Ready to get started?

Learn more:

TIBCO DV Adapters

Access Live Azure Data Lake Storage Data in TIBCO Data Virtualization



Use the CData TIBCO DV Adapter for Azure Data Lake Storage to create a Azure Data Lake Storage data source in TIBCO Data Virtualization Studio and gain access to live Azure Data Lake Storage data from your TDV Server.

TIBCO Data Virtualization (TDV) is an enterprise data virtualization solution that orchestrates access to multiple and varied data sources. When paired with the CData TIBCO DV Adapter for Azure Data Lake Storage, you get federated access to live Azure Data Lake Storage data directly within TIBCO Data Virtualization. This article walks through deploying an adapter and creating a new data source based on Azure Data Lake Storage.

With built-in optimized data processing, the CData TIBCO DV Adapter offers unmatched performance for interacting with live Azure Data Lake Storage data. When you issue complex SQL queries to Azure Data Lake Storage, the adapter pushes supported SQL operations, like filters and aggregations, directly to Azure Data Lake Storage. Its built-in dynamic metadata querying allows you to work with and analyze Azure Data Lake Storage data using native data types.

Deploy the Azure Data Lake Storage TIBCO DV Adapter

  1. In a console, navigate to the bin folder in the TDV Server installation directory. If there is a current version of the adapter installed, you will need to undeploy it.

    .\server_util.bat -server localhost -user admin -password ******** -undeploy -version 1 -name ADLS
    
  2. Extract the CData TIBCO DV Adapter to a local folder and deploy the JAR file (tdv.adls.jar) to the server from the extract location.

    .\server_util.bat -server localhost -user admin -password ******** -deploy -package /PATH/TO/tdv.adls.jar
    

You may need to restart the server to ensure the new JAR file is loaded properly, which can be accomplished by running the composite.bat script located at: C:\Program Files\TIBCO\TDV Server <version>\bin. Note that reauthenticating to the TDV Studio is required after restarting the server.

Sample Restart Call

.\composite.bat monitor restart

Authenticate with Azure Data Lake Storage Using OAuth

Since Azure Data Lake Storage authenticates using the OAuth protocol and TDV Studio does not support browser-based authentication internally, you will need to create and run a simple Java application to retrieve the OAuth tokens. Once retrieved, the tokens are used to connect to Azure Data Lake Storage directly from the adapter.

The following code sample shows how to authenticate with Azure Data Lake Storage. You will simply need to execute the Java application with the tdv.adls.jar file in the class path.

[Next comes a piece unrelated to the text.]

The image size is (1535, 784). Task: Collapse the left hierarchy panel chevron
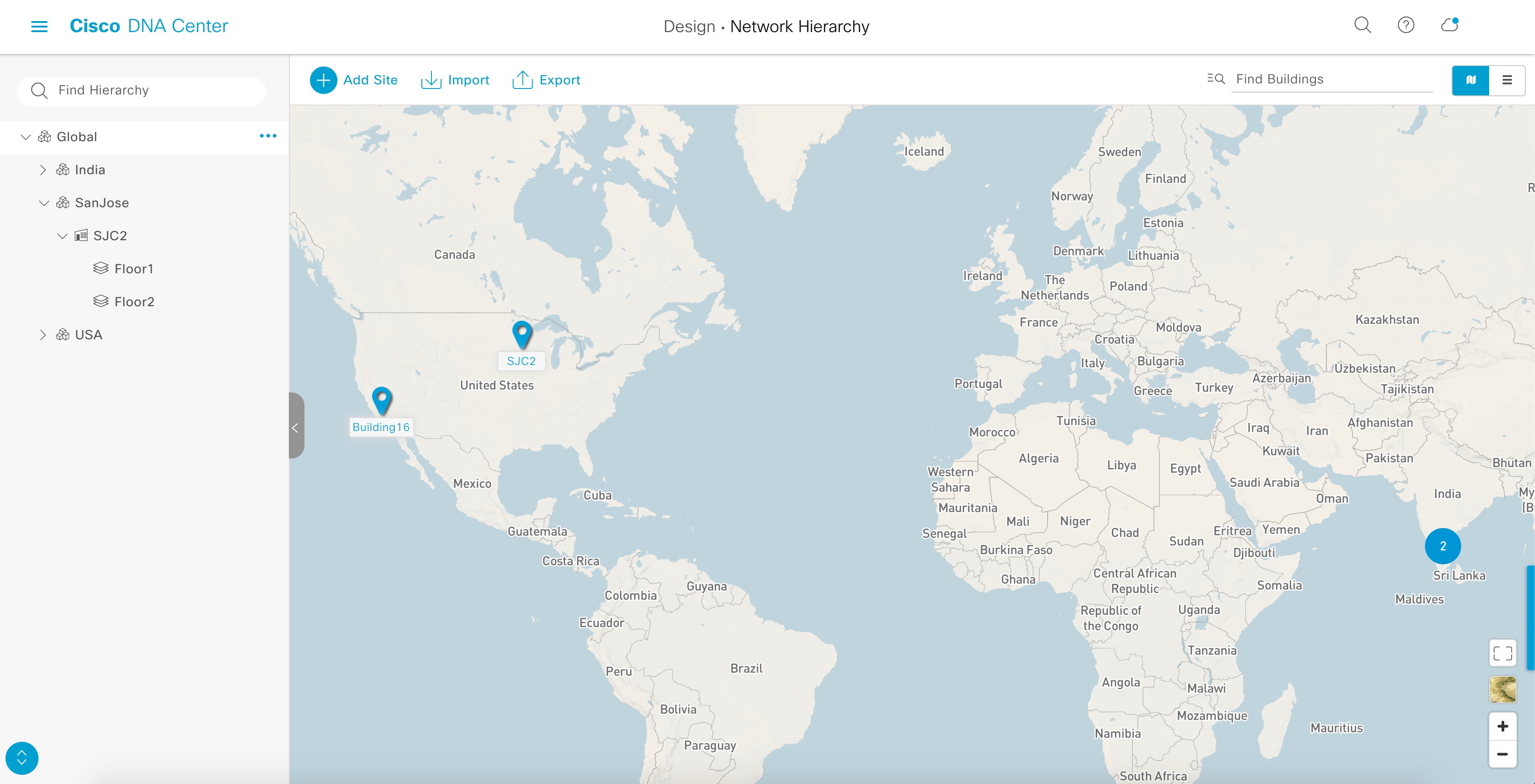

ADLSOAuth oauth = new ADLSOAuth();  
oauth.generateOAuthSettingsFile("InitiateOAuth=GETANDREFRESH;" + 
                                  "Schema=ADLSGen2;Account=myAccount;FileSystem=myFileSystem;AccessKey=myAccessKey;" + 
                                  "OAuthSettingsLocation=C:\adls\OAuthSettings.txt;");

Once you deploy the adapter and authenticate, you can create a new data source for Azure Data Lake Storage in TDV Studio.

Create a Azure Data Lake Storage Data Source in TDV Studio

With the CData TIBCO DV Adapter for Azure Data Lake Storage, you can easily create a data source for Azure Data Lake Storage and introspect the data source to add resources to TDV.

Create the Data Source

  1. Right-click on the folder you wish to add the data source to and select New -> New Data Source.
  2. Scroll until you find the adapter (e.g. Azure Data Lake Storage) and click Next.
  3. Name the data source (e.g. CData Azure Data Lake Storage Source).
  4. Fill in the required connection properties.

    Authenticating to a Gen 1 DataLakeStore Account

    Gen 1 uses OAuth 2.0 in Azure AD for authentication.

    For this, an Active Directory web application is required. You can create one as follows:

    1. Sign in to your Azure Account through the .
    2. Select "Azure Active Directory".
    3. Select "App registrations".
    4. Select "New application registration".
    5. Provide a name and URL for the application. Select Web app for the type of application you want to create.
    6. Select "Required permissions" and change the required permissions for this app. At a minimum, "Azure Data Lake" and "Windows Azure Service Management API" are required.
    7. Select "Key" and generate a new key. Add a description, a duration, and take note of the generated key. You won't be able to see it again.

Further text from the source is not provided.